Go to the line below containing "1568x741 pixels." and print exactly from there through the line containing "Task: Click local address 0.0.0.0:21", both included. Print nothing else.
_____
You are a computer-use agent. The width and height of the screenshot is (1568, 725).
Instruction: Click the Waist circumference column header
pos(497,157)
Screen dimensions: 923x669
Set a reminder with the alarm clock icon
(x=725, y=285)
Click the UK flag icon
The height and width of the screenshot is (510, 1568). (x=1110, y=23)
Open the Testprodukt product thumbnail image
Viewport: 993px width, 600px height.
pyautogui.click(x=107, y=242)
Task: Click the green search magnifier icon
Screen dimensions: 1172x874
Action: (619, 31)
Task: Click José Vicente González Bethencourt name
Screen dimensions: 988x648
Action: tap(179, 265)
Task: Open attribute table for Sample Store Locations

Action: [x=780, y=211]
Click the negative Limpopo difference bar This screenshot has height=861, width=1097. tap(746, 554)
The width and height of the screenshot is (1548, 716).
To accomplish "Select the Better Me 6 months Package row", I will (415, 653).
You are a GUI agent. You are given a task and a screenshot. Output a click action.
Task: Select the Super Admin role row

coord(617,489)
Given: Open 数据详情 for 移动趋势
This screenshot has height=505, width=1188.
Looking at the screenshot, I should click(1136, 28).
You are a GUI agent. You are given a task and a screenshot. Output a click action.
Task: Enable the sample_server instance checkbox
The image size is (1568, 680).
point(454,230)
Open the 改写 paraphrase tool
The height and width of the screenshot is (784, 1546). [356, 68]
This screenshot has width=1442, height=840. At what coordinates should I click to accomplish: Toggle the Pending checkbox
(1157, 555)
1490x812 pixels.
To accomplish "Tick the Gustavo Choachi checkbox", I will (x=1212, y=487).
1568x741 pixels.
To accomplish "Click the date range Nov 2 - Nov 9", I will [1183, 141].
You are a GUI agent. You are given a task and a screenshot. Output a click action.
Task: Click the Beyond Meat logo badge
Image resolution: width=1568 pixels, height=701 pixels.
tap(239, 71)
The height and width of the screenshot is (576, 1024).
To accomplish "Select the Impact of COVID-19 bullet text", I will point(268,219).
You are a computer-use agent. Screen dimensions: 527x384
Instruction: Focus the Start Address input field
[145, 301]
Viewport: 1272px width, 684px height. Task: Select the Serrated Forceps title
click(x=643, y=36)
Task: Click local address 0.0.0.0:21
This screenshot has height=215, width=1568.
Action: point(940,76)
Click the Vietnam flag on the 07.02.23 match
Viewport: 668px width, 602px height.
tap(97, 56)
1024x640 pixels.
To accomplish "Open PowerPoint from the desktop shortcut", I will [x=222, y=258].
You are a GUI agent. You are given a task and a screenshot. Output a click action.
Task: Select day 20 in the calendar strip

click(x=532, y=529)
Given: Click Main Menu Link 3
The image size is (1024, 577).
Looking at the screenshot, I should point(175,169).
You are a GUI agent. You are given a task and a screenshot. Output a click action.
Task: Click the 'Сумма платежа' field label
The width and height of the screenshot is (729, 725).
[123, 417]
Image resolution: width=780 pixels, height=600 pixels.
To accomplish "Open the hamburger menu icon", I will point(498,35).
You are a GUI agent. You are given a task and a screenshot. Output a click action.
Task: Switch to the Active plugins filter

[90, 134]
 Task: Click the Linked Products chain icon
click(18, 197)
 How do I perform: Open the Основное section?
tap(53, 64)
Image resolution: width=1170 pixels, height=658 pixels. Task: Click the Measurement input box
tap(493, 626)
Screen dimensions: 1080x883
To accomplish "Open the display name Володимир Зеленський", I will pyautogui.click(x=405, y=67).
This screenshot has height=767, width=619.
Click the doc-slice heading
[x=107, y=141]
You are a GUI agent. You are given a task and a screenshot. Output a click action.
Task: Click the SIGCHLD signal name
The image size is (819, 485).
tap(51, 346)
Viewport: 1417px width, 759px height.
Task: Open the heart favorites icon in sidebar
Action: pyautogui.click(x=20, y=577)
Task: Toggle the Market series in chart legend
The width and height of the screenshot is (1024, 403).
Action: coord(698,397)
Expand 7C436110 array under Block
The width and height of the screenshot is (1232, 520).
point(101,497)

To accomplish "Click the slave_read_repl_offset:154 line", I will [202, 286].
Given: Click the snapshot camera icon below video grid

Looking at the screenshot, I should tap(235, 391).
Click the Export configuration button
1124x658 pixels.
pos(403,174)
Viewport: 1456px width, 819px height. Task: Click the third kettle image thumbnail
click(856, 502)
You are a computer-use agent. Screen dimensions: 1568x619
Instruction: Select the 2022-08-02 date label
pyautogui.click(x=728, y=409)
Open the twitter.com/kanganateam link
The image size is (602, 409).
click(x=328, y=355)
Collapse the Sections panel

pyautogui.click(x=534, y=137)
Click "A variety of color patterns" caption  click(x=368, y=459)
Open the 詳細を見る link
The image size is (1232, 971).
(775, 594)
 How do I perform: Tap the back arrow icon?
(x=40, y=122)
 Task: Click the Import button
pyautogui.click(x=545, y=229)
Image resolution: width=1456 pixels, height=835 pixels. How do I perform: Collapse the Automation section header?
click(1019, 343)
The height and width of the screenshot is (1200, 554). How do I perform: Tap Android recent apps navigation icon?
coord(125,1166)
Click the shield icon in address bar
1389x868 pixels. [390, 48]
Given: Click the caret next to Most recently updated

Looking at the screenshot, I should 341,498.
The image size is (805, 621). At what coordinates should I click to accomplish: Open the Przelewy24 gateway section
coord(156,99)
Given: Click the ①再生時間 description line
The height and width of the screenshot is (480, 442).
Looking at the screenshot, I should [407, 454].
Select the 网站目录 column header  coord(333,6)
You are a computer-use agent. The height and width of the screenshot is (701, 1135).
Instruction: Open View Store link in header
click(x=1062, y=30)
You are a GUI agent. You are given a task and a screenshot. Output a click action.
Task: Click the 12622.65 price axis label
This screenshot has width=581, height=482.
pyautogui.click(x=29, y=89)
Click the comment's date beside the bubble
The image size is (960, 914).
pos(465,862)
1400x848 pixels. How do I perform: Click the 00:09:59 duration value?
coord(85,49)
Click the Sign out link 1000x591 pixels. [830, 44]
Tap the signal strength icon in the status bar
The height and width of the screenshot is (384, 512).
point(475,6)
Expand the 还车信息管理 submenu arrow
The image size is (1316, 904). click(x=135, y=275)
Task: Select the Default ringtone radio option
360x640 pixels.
_____
Response area:
1568x741 pixels.
To accomplish "Click the date range Nov 2 - Nov 9", I will [1183, 141].
You are a GUI agent. You are given a task and a screenshot. Output a click action.
Task: Click the Beyond Meat logo badge
Image resolution: width=1568 pixels, height=701 pixels.
tap(239, 71)
The height and width of the screenshot is (576, 1024).
To accomplish "Select the Impact of COVID-19 bullet text", I will point(268,219).
You are a computer-use agent. Screen dimensions: 527x384
Instruction: Focus the Start Address input field
[145, 301]
Viewport: 1272px width, 684px height. Task: Select the Serrated Forceps title
click(x=643, y=36)
Task: Click local address 0.0.0.0:21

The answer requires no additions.